Se acabaron las pensiones millonarias: Sheinbaum explica a quiénes aplica la iniciativa
La reforma se enfoca en exfuncionarios y trabajadores de confianza de organismos descentralizados, empresas productivas del Estado y banca de desarrollo
La iniciativa fija límite al 50 % del salario presidencial. Getty Images/Canva
La presidenta de México, Claudia Sheinbaum, presentó una propuesta de reforma constitucional para poner fin a las pensiones millonarias que reciben algunos exfuncionarios de alto nivel dentro de dependencias y empresas públicas del Estado.
Cómo funcionará el tope al 50 % de pensión para exfuncionarios en México
La iniciativa, que será enviada al Senado, busca establecer que las jubilaciones y pensiones de trabajadores de confianza no puedan superar el 50 % de las remuneraciones del titular del Ejecutivo Federal, como una medida de austeridad y justicia fiscal.
Este ajuste no afecta a trabajadores con contratos colectivos o prestaciones laborales pactadas, sino a altos mandos y empleados de confianza que han estado recibiendo pensiones exorbitantes financiadas con recursos públicos. La presidenta señaló que estas pensiones, en algunos casos, representan hasta casi un millón de pesos mensuales, cifras que contrastan con la mayoría de las jubilaciones en el país.

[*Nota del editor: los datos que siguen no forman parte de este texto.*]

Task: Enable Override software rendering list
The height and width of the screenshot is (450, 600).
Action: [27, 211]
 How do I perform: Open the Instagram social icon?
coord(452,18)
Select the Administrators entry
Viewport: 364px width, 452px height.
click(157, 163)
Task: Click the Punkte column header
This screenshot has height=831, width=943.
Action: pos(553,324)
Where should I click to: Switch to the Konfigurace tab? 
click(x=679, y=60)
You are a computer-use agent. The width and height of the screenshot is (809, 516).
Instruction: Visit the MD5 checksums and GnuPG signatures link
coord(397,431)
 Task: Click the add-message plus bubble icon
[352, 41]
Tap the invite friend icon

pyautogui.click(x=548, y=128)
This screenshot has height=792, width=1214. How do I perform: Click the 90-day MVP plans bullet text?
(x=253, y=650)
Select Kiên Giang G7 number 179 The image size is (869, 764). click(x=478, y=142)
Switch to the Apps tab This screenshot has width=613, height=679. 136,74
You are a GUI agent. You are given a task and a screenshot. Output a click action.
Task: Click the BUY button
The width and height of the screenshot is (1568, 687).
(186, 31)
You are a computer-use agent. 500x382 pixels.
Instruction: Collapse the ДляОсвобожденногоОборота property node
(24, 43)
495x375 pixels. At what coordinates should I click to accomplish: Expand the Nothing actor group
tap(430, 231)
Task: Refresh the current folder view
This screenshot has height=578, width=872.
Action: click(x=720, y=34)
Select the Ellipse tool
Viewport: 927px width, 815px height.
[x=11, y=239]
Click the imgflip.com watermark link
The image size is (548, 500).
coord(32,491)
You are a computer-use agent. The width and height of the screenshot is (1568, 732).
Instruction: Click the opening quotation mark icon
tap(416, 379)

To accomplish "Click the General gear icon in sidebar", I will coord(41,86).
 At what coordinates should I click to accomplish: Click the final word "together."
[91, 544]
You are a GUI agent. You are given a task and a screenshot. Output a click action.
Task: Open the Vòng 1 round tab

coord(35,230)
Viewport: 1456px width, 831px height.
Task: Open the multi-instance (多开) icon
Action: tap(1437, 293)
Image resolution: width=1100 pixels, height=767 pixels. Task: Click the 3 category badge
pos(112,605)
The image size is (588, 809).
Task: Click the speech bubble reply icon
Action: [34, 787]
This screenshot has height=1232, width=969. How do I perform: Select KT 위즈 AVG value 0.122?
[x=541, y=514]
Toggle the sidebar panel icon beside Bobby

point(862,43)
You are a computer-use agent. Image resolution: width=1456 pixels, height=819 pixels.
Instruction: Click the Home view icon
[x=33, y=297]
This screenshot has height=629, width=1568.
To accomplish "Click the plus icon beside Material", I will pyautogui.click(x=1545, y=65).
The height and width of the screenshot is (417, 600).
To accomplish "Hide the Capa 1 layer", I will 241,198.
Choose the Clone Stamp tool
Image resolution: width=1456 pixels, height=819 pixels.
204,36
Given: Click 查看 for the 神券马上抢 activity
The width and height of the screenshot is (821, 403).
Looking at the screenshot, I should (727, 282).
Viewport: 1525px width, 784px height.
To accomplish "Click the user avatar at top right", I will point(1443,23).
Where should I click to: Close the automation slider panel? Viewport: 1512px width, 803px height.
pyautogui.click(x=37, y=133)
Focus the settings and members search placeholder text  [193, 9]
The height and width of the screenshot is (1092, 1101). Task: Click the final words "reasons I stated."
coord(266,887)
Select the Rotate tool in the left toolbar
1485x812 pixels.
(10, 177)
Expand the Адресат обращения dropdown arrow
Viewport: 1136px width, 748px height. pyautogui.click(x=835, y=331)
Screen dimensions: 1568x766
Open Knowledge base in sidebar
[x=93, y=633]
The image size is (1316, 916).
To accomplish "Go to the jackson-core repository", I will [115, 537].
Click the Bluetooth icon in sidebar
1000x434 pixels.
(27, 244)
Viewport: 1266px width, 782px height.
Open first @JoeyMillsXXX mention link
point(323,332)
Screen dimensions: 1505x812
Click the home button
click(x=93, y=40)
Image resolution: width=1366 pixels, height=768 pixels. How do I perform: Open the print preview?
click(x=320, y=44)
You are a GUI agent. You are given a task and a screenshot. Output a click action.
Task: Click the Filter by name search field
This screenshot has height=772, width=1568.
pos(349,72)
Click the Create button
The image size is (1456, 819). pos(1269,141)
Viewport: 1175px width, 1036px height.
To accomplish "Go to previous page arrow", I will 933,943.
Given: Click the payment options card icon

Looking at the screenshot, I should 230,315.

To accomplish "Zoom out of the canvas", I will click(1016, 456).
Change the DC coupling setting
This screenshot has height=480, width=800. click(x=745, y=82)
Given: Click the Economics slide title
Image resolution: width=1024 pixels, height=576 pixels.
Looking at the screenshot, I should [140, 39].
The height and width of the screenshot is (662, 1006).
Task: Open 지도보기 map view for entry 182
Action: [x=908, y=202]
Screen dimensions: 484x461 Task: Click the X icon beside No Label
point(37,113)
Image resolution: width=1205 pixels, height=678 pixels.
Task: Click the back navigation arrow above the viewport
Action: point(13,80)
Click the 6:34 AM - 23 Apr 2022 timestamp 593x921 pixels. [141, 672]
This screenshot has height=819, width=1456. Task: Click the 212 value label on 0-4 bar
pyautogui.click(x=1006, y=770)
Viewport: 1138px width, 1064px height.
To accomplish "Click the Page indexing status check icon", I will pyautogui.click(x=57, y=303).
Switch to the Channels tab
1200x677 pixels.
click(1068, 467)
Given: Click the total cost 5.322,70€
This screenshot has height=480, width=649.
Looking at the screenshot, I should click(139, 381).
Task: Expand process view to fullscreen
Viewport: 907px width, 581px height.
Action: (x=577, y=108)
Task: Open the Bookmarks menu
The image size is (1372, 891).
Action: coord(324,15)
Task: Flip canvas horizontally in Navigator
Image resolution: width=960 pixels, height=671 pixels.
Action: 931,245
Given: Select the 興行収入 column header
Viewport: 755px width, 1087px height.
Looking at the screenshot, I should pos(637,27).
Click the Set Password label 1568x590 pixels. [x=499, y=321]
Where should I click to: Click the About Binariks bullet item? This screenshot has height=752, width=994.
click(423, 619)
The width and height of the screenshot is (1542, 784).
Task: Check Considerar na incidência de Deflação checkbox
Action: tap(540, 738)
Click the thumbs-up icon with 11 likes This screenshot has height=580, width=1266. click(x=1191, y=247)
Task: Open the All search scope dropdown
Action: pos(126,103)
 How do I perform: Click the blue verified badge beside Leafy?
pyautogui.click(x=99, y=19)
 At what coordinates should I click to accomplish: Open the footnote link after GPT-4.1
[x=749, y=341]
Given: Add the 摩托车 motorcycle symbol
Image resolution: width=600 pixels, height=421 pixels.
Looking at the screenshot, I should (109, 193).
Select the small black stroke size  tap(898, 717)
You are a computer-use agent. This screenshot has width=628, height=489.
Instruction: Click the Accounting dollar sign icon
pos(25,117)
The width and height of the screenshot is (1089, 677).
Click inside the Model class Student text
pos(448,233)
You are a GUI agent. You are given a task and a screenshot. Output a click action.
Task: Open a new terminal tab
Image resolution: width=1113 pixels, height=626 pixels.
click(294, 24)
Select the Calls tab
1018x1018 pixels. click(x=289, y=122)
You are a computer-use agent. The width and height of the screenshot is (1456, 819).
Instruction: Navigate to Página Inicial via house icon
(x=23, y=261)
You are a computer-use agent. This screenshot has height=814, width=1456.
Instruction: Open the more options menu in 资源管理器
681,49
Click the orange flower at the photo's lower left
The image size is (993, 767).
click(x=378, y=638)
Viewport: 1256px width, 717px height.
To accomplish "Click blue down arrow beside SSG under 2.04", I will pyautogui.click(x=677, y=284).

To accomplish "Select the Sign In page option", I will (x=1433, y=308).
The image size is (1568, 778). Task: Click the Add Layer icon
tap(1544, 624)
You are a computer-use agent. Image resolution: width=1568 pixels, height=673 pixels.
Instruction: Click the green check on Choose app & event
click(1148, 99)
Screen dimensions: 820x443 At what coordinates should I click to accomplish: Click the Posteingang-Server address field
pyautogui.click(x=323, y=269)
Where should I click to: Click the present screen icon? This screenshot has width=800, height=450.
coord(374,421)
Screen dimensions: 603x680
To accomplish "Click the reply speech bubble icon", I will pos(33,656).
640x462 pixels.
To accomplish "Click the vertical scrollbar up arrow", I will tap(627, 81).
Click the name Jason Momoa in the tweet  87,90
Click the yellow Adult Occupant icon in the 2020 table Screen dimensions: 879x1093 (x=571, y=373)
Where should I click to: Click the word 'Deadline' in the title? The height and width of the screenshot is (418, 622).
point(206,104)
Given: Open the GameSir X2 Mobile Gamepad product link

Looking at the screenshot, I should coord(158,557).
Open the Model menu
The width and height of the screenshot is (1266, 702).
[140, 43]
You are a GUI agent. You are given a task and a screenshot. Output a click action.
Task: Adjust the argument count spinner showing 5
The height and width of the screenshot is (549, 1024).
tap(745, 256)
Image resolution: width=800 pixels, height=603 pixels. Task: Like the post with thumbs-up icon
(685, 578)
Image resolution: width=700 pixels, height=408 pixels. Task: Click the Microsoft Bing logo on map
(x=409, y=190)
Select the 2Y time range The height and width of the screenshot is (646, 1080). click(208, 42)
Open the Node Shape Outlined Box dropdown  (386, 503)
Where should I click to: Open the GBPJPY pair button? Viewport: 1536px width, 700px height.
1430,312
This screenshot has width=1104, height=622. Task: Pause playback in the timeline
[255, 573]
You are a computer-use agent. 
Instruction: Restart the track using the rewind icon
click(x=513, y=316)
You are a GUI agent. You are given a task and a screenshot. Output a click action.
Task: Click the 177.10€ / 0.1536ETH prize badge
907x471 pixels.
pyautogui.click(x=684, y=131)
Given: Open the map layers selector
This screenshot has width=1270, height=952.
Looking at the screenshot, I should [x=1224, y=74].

Quiénes perderían las pensiones millonarias con la reforma de Sheinbaum
La reforma se enfoca en exfuncionarios y trabajadores de confianza de organismos descentralizados, empresas productivas del Estado y banca de desarrollo. Entre los sectores con pensiones “excesivas” destacan:
- Luz y Fuerza del Centro (LyFC), donde miles de jubilados reciben entre 100 mil y 1 millón de pesos al mes.
- Petróleos Mexicanos (Pemex), con cientos de pensionados cuyos ingresos anuales superan el salario presidencial.
- Comisión Federal de Electricidad (CFE), con miles de casos de pensiones superiores a las del Ejecutivo.
- Instituciones como Nacional Financiera (Nafin), Banobras y Bancomext también contienen jubilaciones muy altas.
La idea central es que, de aprobarse la reforma, ese exceso de pensión se recorte para mantener un límite proporcional al ingreso del presidente, con el objetivo de ahorrar recursos públicos (alrededor de 5 mil millones de pesos) y destinarlos a programas sociales.
No se trata de eliminar pensiones de trabajadores sindicalizados, ni de modificar las jubilaciones acordadas por ley o por contrato. Tampoco es retroactiva: quienes ya recibieron pagos altos en el pasado no serán sujetos a ajustes. La medida afecta únicamente a los pagos futuros y actuales que excedan el tope establecido.